Un inaccessible rêve de liberté
Le nom de la province est à l’image de son atmosphère, de son climat et des thèmes abordés dans cette histoire. La dénomination des lieux vient ajouter de la morosité à l’ambiance terne, morne volontairement retenue par le dessinateur. L’ambiance, dans le domaine, est à l’image de celle du climat, une morosité constante.
Sylvain Ferret exclut tout manichéisme et présente les uns et les autres avec des personnalités ambigües. Personne n’est réellement valeureux, ni spécialement immonde. Certes, la noblesse est arrogante, pétrie de violence, et le clergé n’est pas là pour revaloriser le concept de charité, mais ils participent à des actions qui relèvent un peu leur dignité. Une religieuse, proche de ceux qui souffrent, ne dit-elle pas : “Même au sein de l’église, le pouvoir monte à la tête des hommes.”
Le père de Blanche entraîne sa fille pour apporter des offrandes à Dame Marion, une démarche qui se termine mal.
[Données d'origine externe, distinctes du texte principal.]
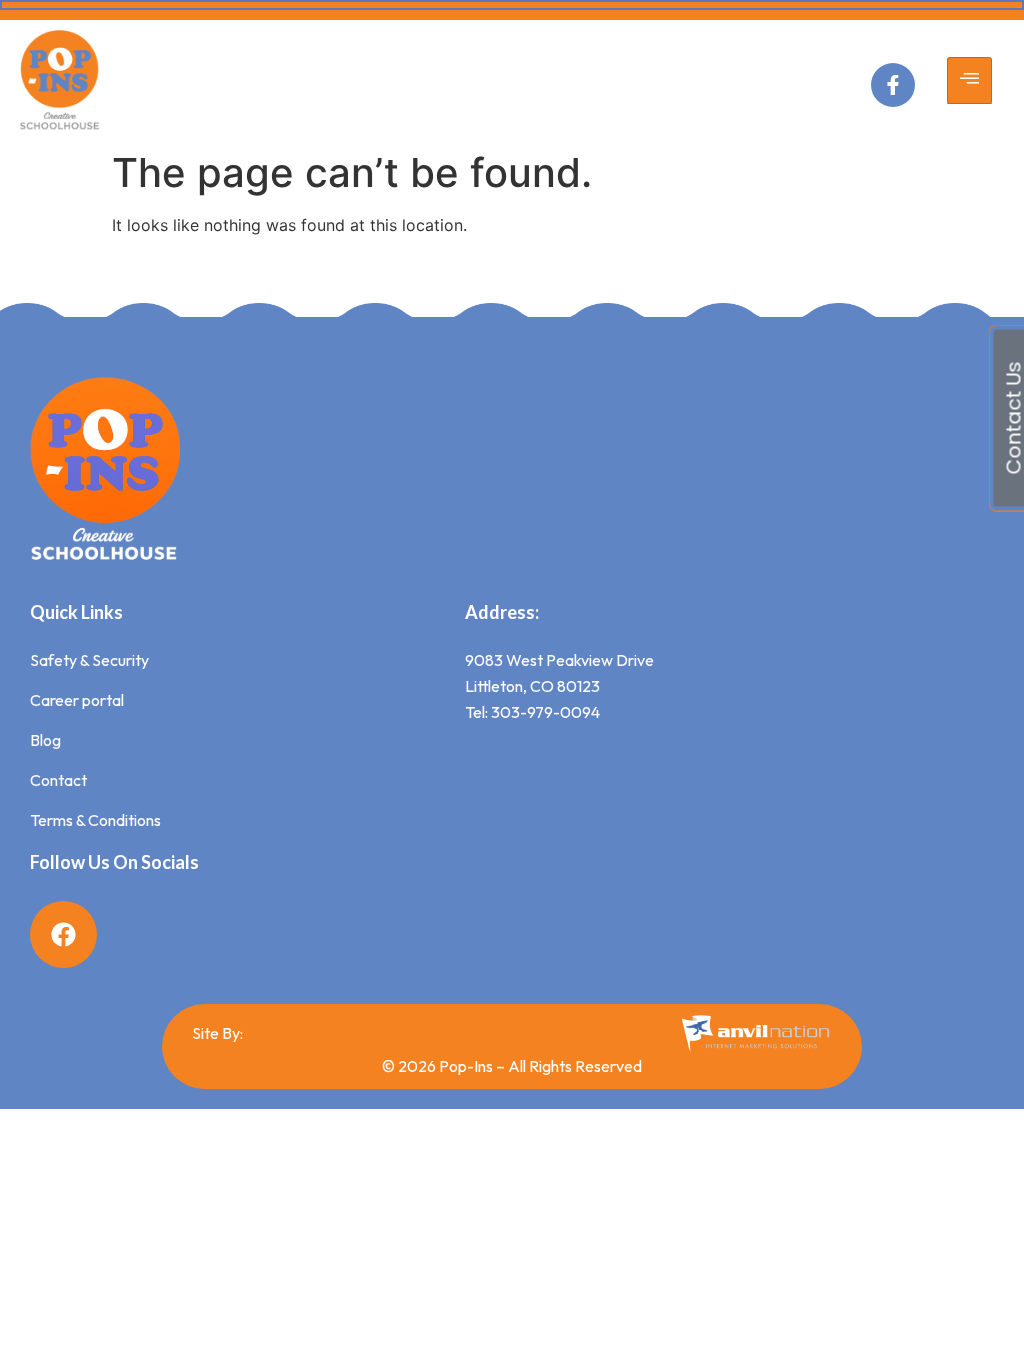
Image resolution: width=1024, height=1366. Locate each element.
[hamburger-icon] (969, 80)
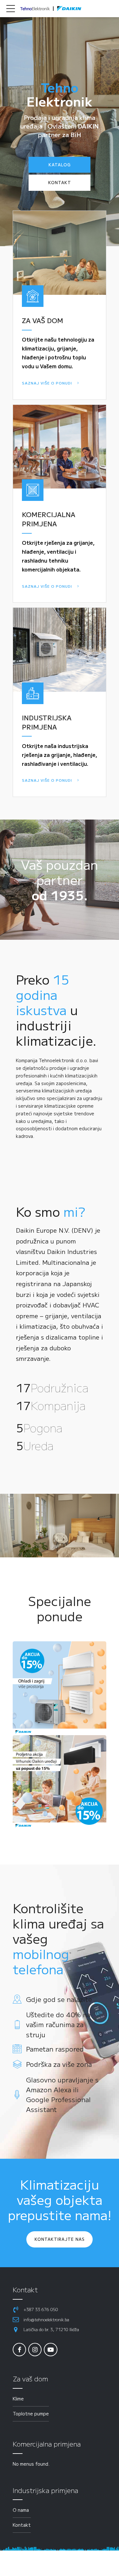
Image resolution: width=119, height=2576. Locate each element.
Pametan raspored (55, 2048)
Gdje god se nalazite (59, 1999)
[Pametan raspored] (17, 2048)
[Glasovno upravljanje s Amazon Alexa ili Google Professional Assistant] (17, 2094)
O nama (21, 2510)
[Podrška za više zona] (17, 2064)
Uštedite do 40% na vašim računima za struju (58, 2024)
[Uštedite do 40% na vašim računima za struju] (17, 2024)
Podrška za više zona (59, 2064)
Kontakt (22, 2525)
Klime (18, 2398)
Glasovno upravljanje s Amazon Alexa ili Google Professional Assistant (62, 2094)
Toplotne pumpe (31, 2413)
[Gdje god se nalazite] (17, 1999)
Dans le domaine de Val-de-Brume, un homme blessé est étendu sur une table et les réminiscences d’événements quand lui et Marion étaient enfants. Ils fuyaient le château, lui les cours de son précepteur, le père de son amie. Déjà Pierre voudrait partir et partir avec elle. Mais ils sont rattrapés par son père, le seigneur des lieux, un homme très violent qui traîne derrière son cheval le serviteur qui avait la charge de garder les enfants.
C’est la Croisade qui lui donne l’occasion de s’affranchir de ce qu’il considère comme sa prison. Et c’est de cette croisade qu’il est ramené par Will, un chevalier, sept plus tard, criblé de flèches. Son père oblige Marion à le soigner et à le guérir.
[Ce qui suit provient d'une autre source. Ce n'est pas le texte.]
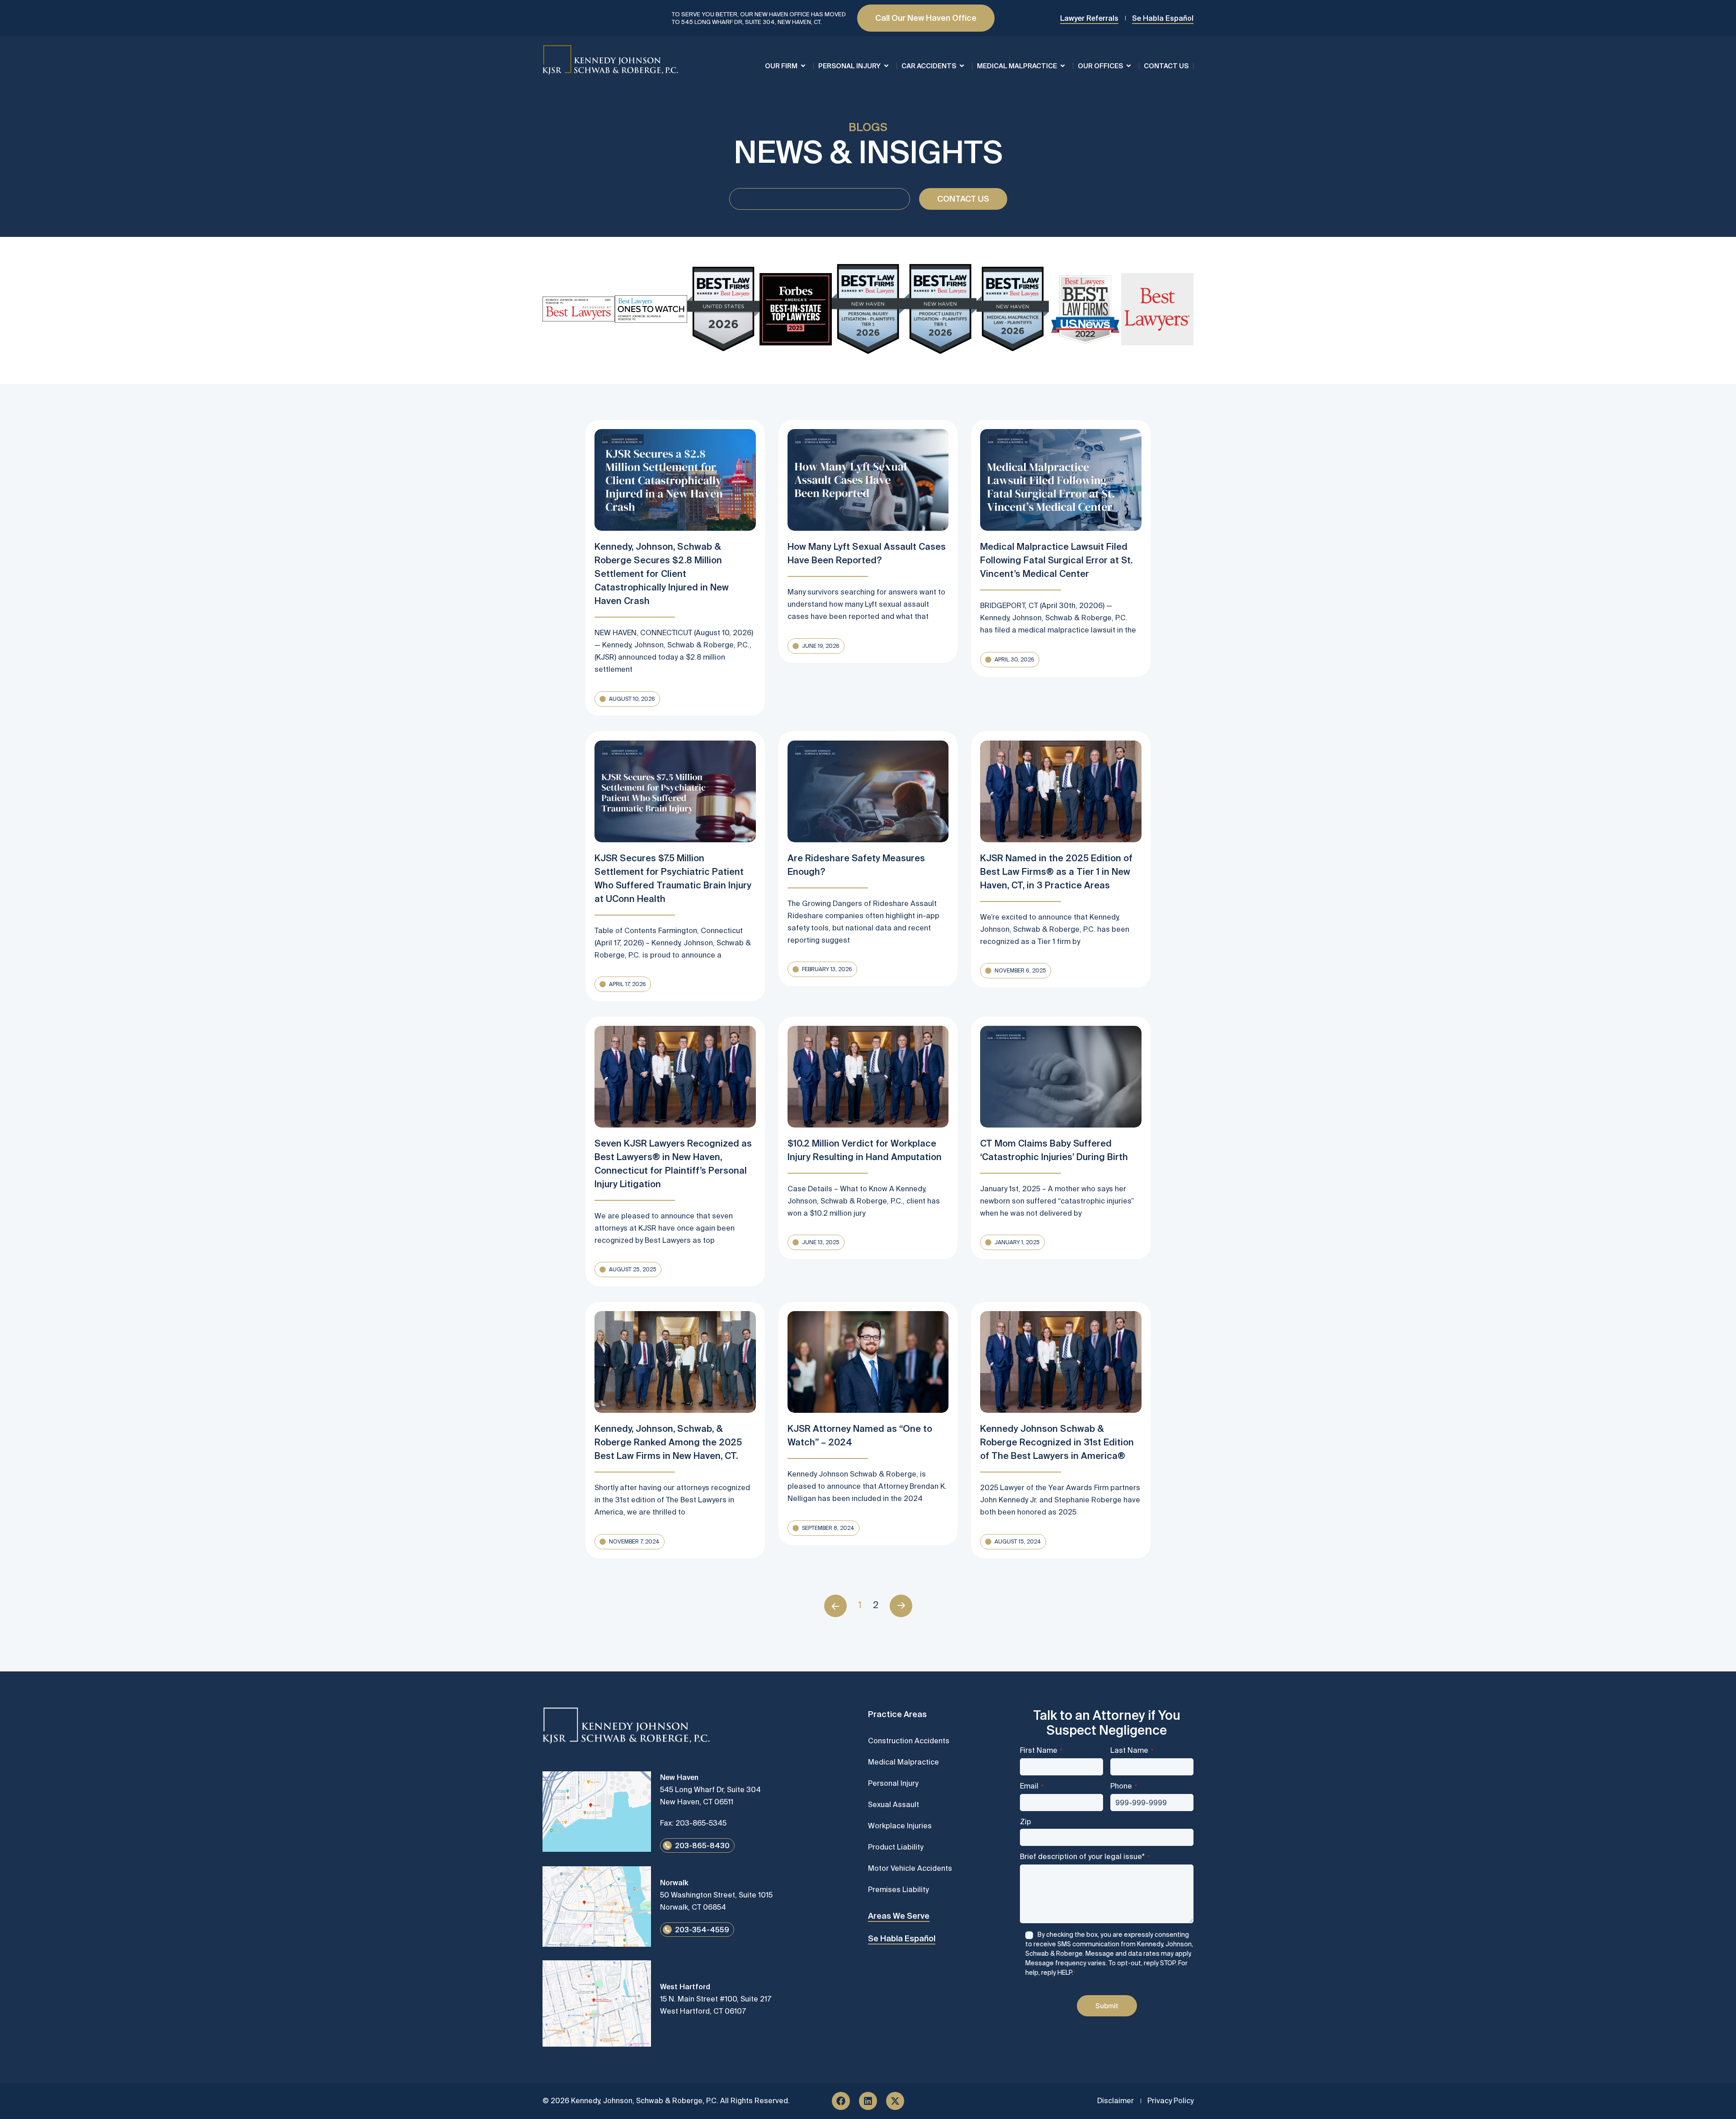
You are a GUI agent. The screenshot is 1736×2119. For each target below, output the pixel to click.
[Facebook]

Mais bien des choses ont changé, son père a vieilli, il n’a rien payé des taxes qu’il devait à la Province de Gris. Et Marion est très distante. Pierre va mettre son épée au service du Bailli car la province de Gris est menacée d’invasions. De plus la colère gronde dans le peuple écrasé d’impôts.
Explorant un conte moyenâgeux, l’auteur met en scène un récit noir à souhait. Il ne laisse espérer que peu d’espoir en une vie meilleure pour tous les acteurs du drame. Il fait émerger, dans l’immense forêt qui jouxte le domaine de Pierre-de-Brume, une population qui se révolte et qui, à la manière de Robin des Bois, pille les convois pour en redistribuer le contenu. Il associe dans son intrigue des tragédies familiales, des luttes pour le pouvoir et une rivalité amoureuse.
Il faut entrer dans l’histoire, ne pas se laisser dérouter par les premières planches qui plantent les prémices des enjeux qui vont interagir. Plusieurs intrigues s’entrecroisent ou se tangentent. Et c’est, dans ce décor médiéval, le parcours de deux personnes éprises de liberté, emprisonnées dans le cadre rigide de conventions.
Avec un trait précis, Ferret dresse une galerie fournie en personnages dont il faut observer les détails pour les identifier. Il multiplie les flashbacks, même au sein d’une planche allant jusqu’à alterner chaque vignette entre présent et passé.
Avec cet album qui dénonce la violence sous toutes ses formes, Sylvain Ferret offre un conte tragique que l’on suit avec un grand intérêt.
serge perraud
Sylvain Ferret, Mémoires de Gris, Delcourt, coll. “Terres de Légendes”, octobre 2024, 240 p. — 29,95 €.